Figure 4: Uptake of exogenous CnB did not occur via binding to LPS, and CnB induced cytokine secretion.

(a) The uptake of CnB could be inhibited by LPS. (b) The uptake of LPS could be inhibited by CnB. A 30-fold excess of LPS or CnB was mixed with CnB-GFP or rhodamine-labelled LPS and incubated with the SK-HEP-1 cells for 30 min. The results were visualized using an inverted fluorescence microscope (upper panel, scale bar 50 μm, 20×) and quantified using a microplate reader (lower panel). (c) CnB-GFP did not bind to LPS. To a black ELISA plate, 10 μg/ml LPS was immobilized and incubated with different concentrations of CnB-GFP, DyLight 488-labeled CD14 or GFP to evaluate the binding between CnB and LPS. (d) The CnB-induced cytokine production was not due to LPS contamination.
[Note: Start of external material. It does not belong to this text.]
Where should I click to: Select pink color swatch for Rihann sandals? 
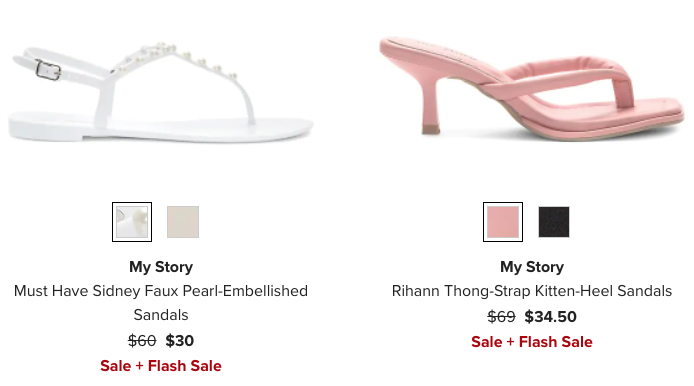tap(503, 222)
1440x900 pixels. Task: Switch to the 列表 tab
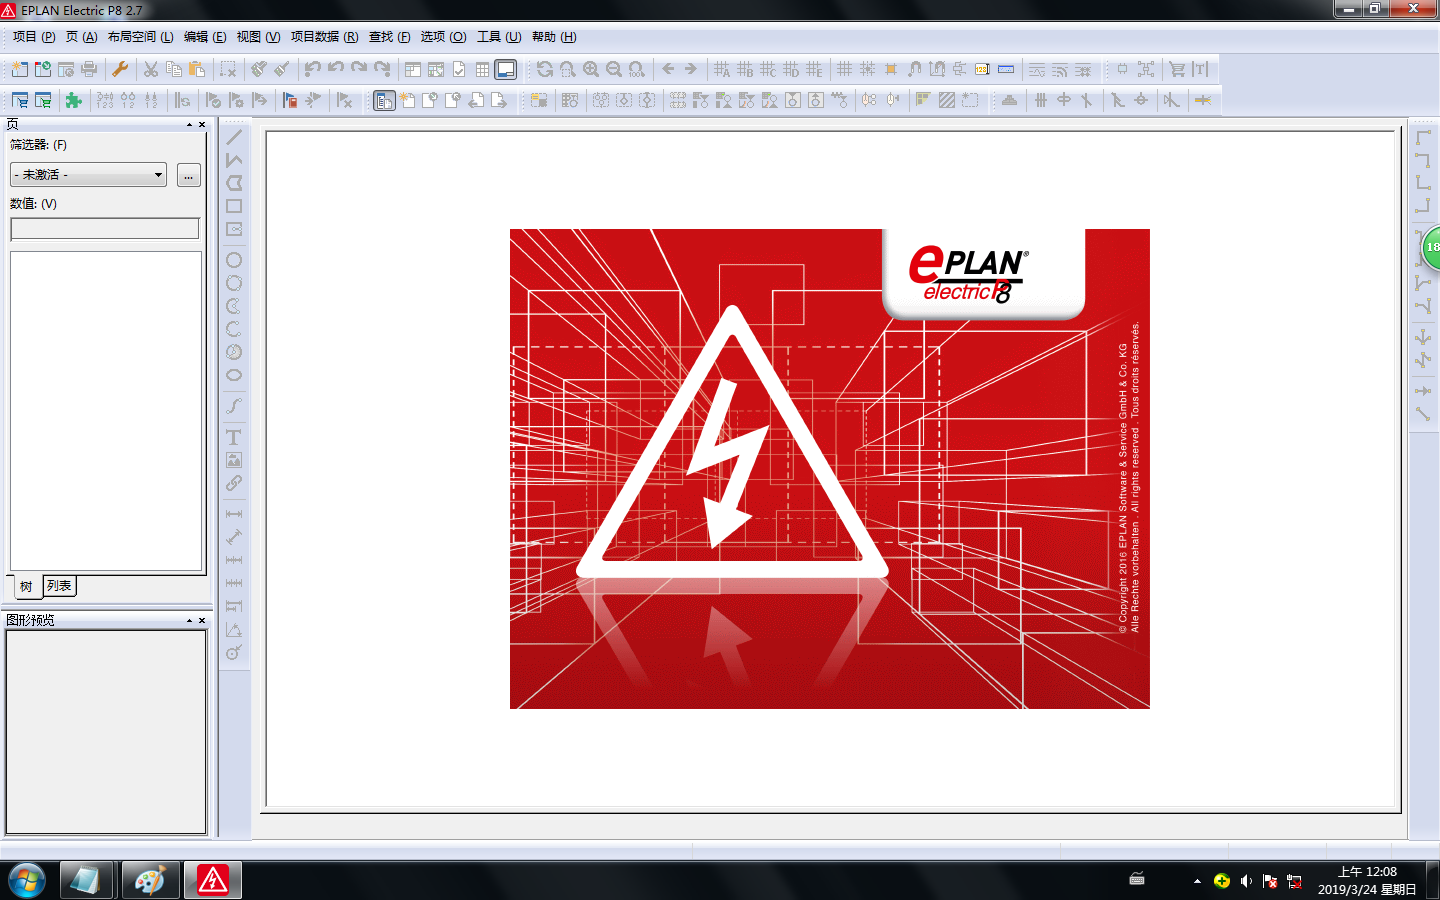(x=59, y=586)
The RAW264.7 cells were incubated with 1 μg/ml LPS, 100 μg/ml CnB, 1 μg/ml LPS in the presence of 100 μg/ml polymyxin B or 100 μg/ml CnB in the presence of 100 μg/ml polymyxin B for 24 h and the levels of the secreted cytokines in the supernatant were measured by ELISA. (e) NF-κB was activated by CnB in the TLR4-transfected Hek293 cells. The Hek293 cells were transfected with the TLR4-pcDNA3.1 plasmid and incubated for 24 h. The cells were plated in 24-well plates (1 × 10⁵/well) and co-transfected with the pNF-κB-luc and pRL-null-Renilla-luc plasmids. Twenty-four hours post-transfection, the cells were co-incubated with 1 μg/ml LPS, 400 μg/ml CnB, 1 μg/ml LPS in the presence of 100 μg/ml polymyxin B, 400 μg/ml CnB in the presence of 100 μg/ml polymyxin B, 1 μg/ml proteinase K-treated LPS or 400 μg/ml proteinase K-treated CnB for 12 h. Luciferase activity was measured using a Dual-luciferase Reporter system. The data were normalized to the control. Data represent three independent experiments (mean ± s.e.m., n = 3). *P < 0.05, **P < 0.01, ***P < 0.005 (t-test, two-tailed).